(Text passage)
┌──

Its always been thus, Running costs and builders costs (Capital). Even in the glory days unless a sister ship in all respects, aship built was novel, and spares and upkeep were the additional unspoken costs. Probably the SD14 from Sunderland Yards were the nearest to an economic investment and return, for general use and trading. Most ships were built and designed for a specific charter, trade and port restrictions, so if you can name a trade that is general, or bulk from any port or groups of ports, you should become a ship owner/charter of the future and make your millions. Good luck.


----------



## fred henderson

Another consideration in cruise ship and ferry applications is the height of the engine. Wartsila is the standard choice for cruise ships, with four or six motors, sometimes in two sizes, all powering alternators to flexibly provide electrical power as needed for propulsion and hotel consumption. MAN is popular in ferry applications, with MTU engines in fast ferries.


----------



## Satanic Mechanic

fred henderson said:


> Another consideration in cruise ship and ferry applications is the height of the engine. Wartsila is the standard choice for cruise ships, with four or six motors, sometimes in two sizes, all powering alternators to flexibly provide electrical power as needed for propulsion and hotel consumption. MAN is popular in ferry applications, with MTU engines in fast ferries.


Fair comment, the ubiquitous two stroke is not suitable for every vessel and with such things as azipods and the like diesel electric comes into its own.

There is another consideration which is in the post and that is the IMO tier 3 emission rules. This is a complicated area with an absolute myriad of variables including a lot exhaust gas post treatment and when you throw in gas fueling we end up running Diesel engines in Otto cycle - there is a potential mini 'format' war brewing - should be interesting


----------



## Tony mAx

From a friend's experience, worst engines, SACM Wartsila UD-23 V12 in high speed ferry.


----------



## Clifford Cocker

*Ships Engines*

I may be living in the past but for simplicity of maintenance, and with advent of hydraulic spanners etc. none could beat the Doxford or B&W opposed piston two strokes.


----------



## Burntisland Ship Yard

Any ideas where I can find information on Stal Laval AP turbines. I had info for my chiefs but alas in Burntisland tip now !


----------



## david freeman

Burntisland Ship Yard said:


> Any ideas where I can find information on Stal Laval AP turbines. I had info for my chiefs but alas in Burntisland tip now !

└──

(Work to complete)
a: According to the ship engine thread, which engine maker is the standard choice for cruise ships?
b: Reproduce the part of the ship engine thread starting with "Fair comment, the" and going on through "into its own.".
The lines after this point come from a separate source.

(Supplied material)
┌──

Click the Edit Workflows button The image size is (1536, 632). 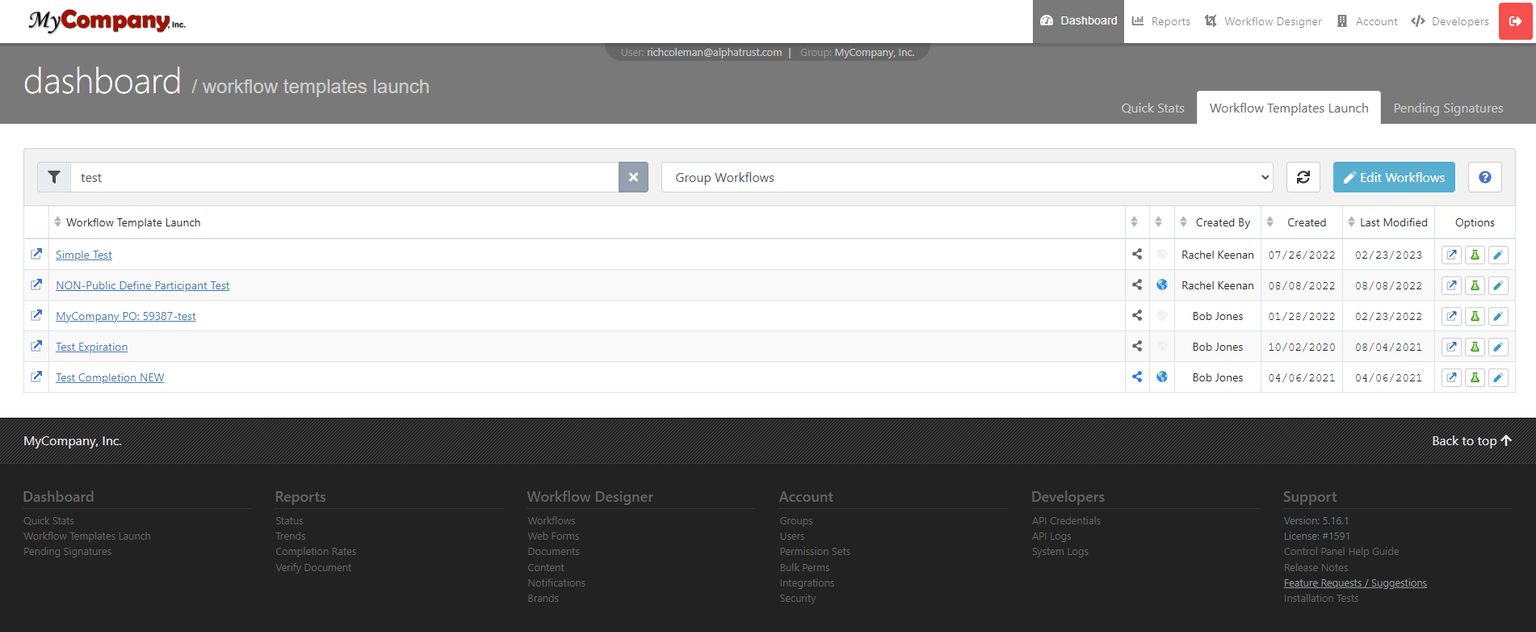tap(1394, 177)
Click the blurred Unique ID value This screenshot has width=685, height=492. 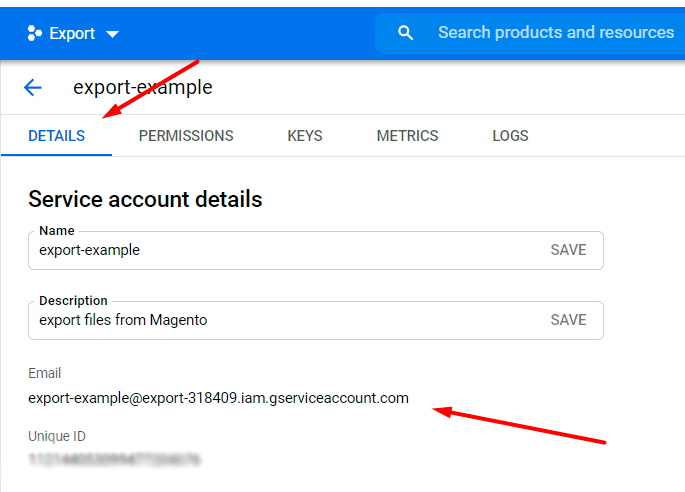114,460
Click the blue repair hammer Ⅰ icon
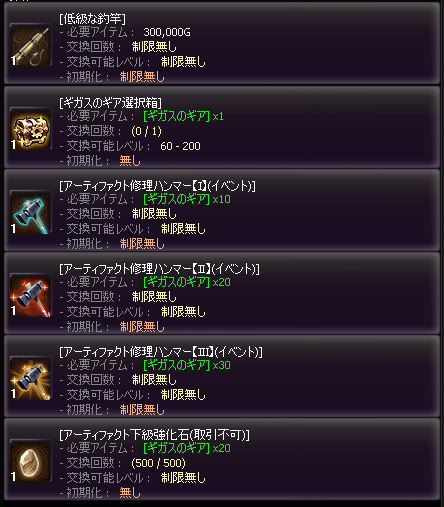Image resolution: width=444 pixels, height=507 pixels. (30, 213)
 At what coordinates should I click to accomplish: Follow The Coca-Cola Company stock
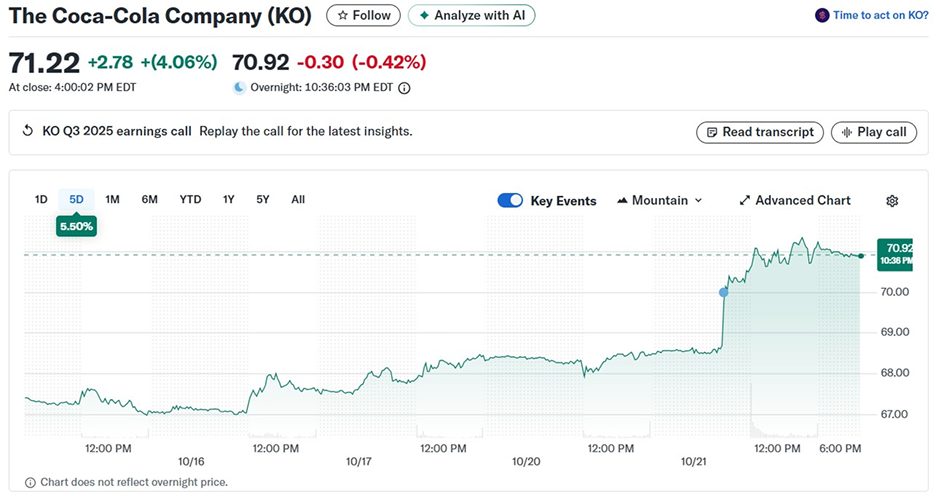coord(364,16)
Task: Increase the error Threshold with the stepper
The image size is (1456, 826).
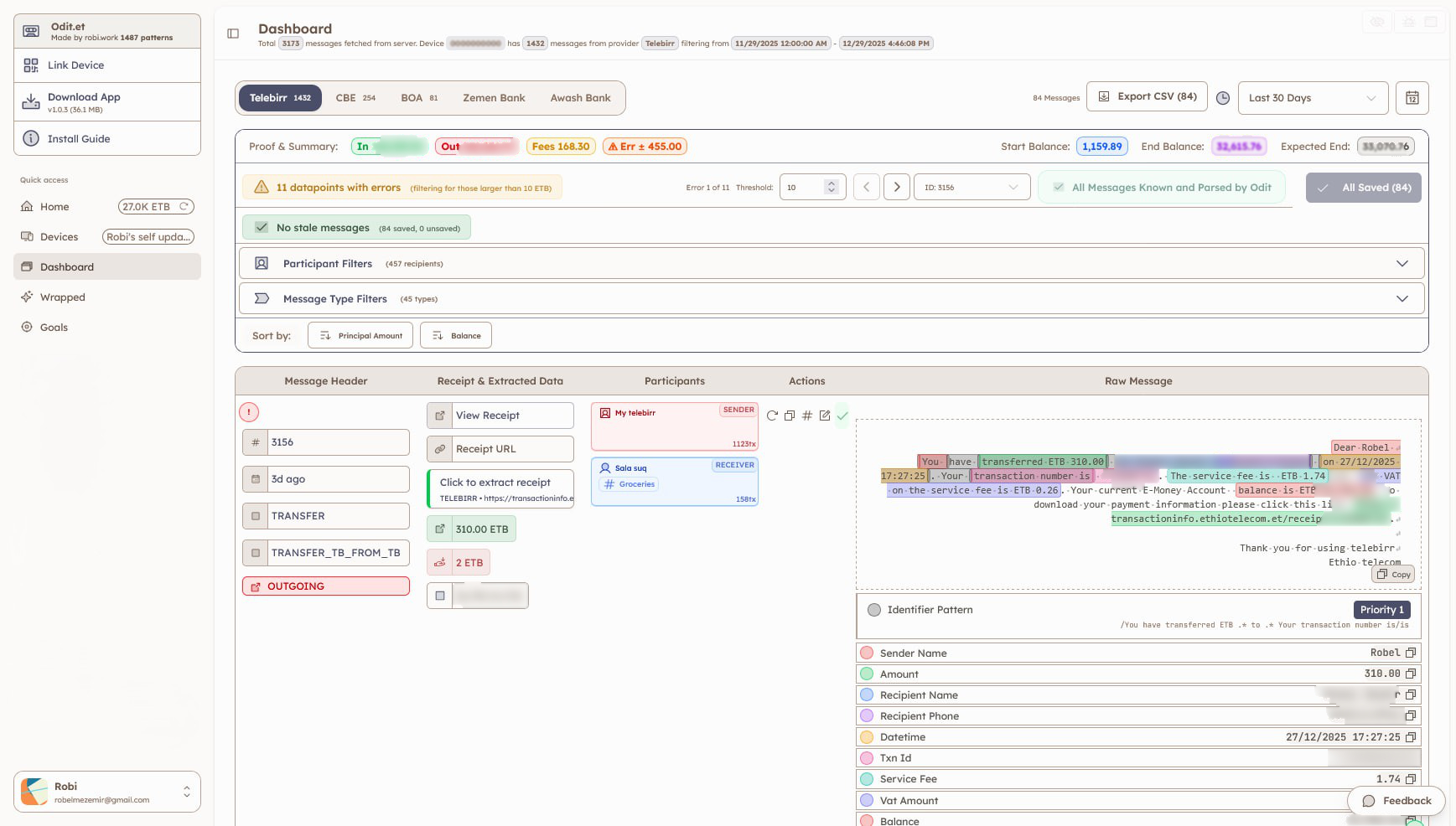Action: [831, 183]
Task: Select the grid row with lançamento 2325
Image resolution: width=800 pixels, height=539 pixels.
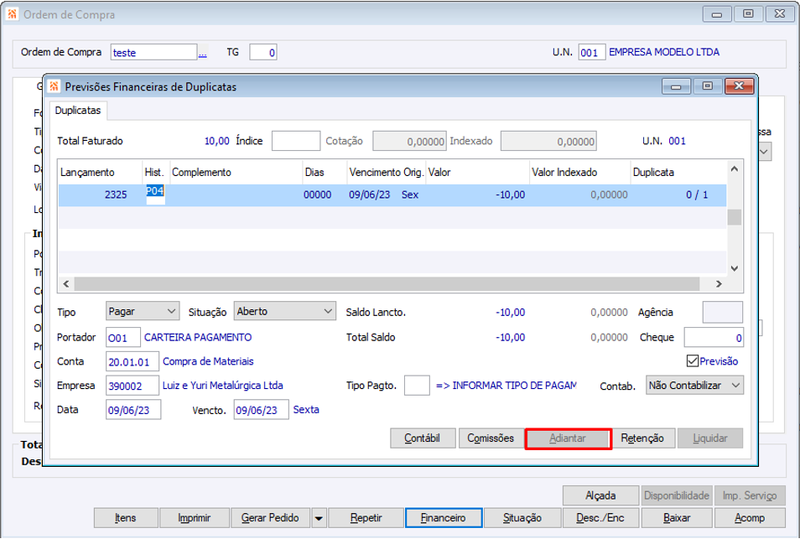Action: pos(392,195)
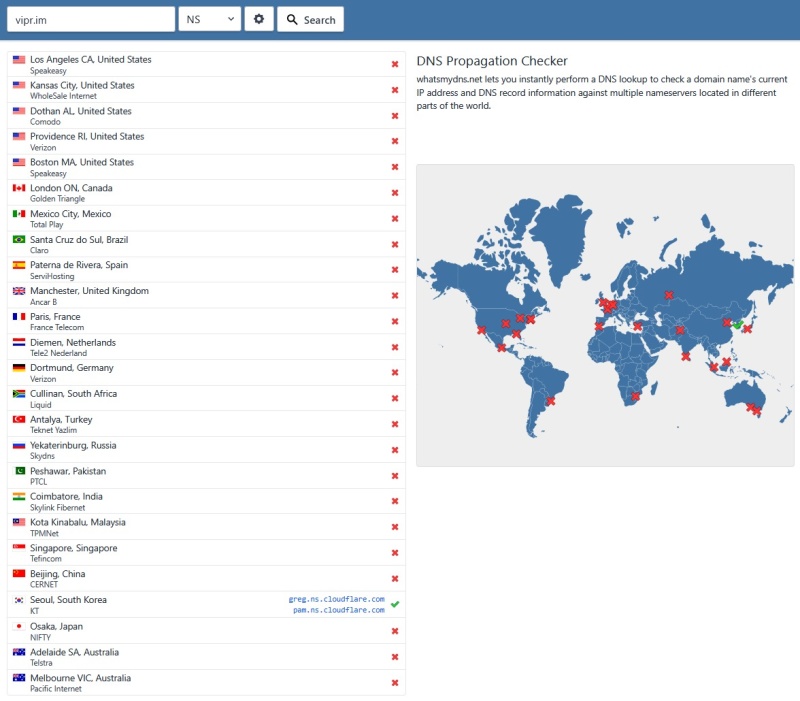Click the Japan flag icon for Osaka
Image resolution: width=800 pixels, height=701 pixels.
coord(19,626)
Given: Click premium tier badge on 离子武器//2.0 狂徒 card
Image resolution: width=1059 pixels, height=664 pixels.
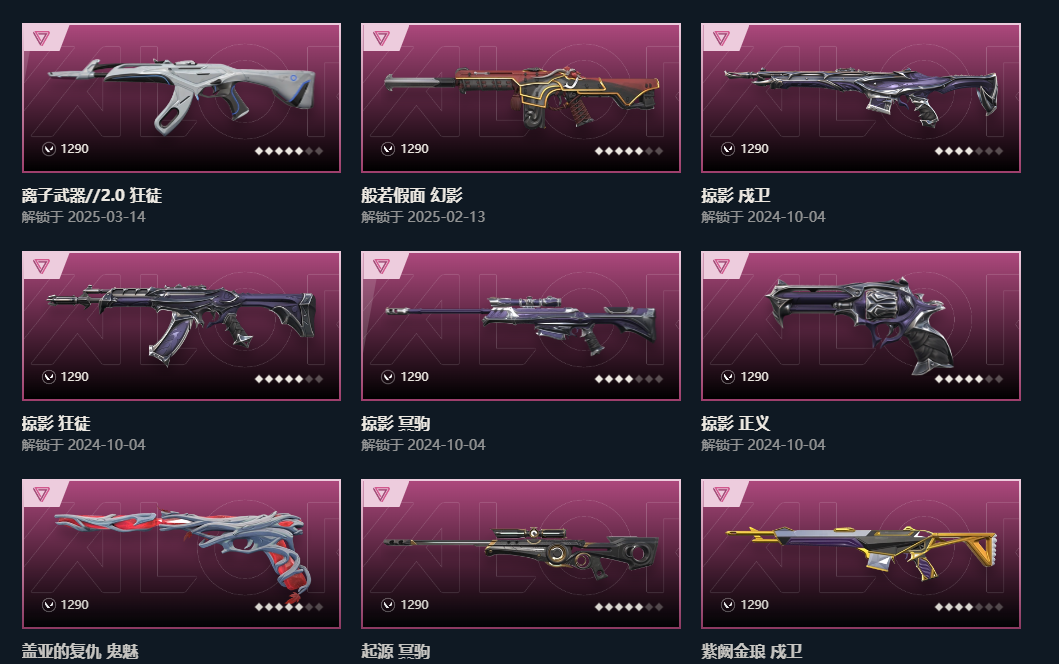Looking at the screenshot, I should [x=41, y=38].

└──

(Answers for this exercise)
a: Wartsila.

b:
Fair comment, the ubiquitous two stroke is not suitable for every vessel and with such things as azipods and the like diesel electric comes into its own.